In fact, WarioWare D.I.Y. Showcase for WiiWare features several dozen more games that are unique to the download version. So any challenge you unlock on the Wii can be sent straight to the Nintendo DS version of WarioWare D.I.Y. and dissected for use in the game creation.
To be fair, because WarioWare D.I.Y.'s final games are generally weaker in capabilities than previous WarioWare microchallenges, you shouldn't really put the Nintendo Points down for WarioWare D.I.Y Showcase if all you're looking to do is play through the single player challenge. But it's great to be able to show off what you've created by sending video of your creation to YouTube, and it's a lot easier to do that on the Wii than it is on the DS.
Even with the scripting and control restrictions there's an incredible amount that you can pull off in WarioWare D.I.Y., shown by the available games and the designs you'll be able to download straight to the cartridge. The D.I.Y. cartridge holds an enormous amount of game data: you'll only have two slots to actively work in, but you can publish and save several dozen "finished" projects.
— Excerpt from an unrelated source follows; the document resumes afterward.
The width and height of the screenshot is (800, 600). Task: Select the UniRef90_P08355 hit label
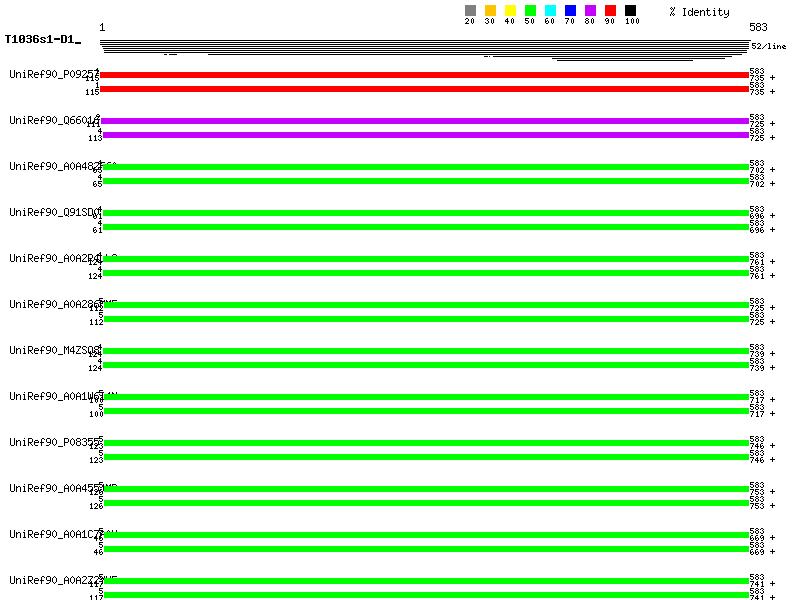(52, 442)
You can save unfinished works as finished ones if you want to free up an active D.I.Y. to work in, too.
It's just a shame (and a missed opportunity) that you can't record your own voice for sound effects using the microphone, and I find it puzzling that there's no support for the DSi camera – many WarioWare microgames from past designs used still photos for their designs. I guess you'll just have to work that much harder to create photorealistic objects and backgrounds!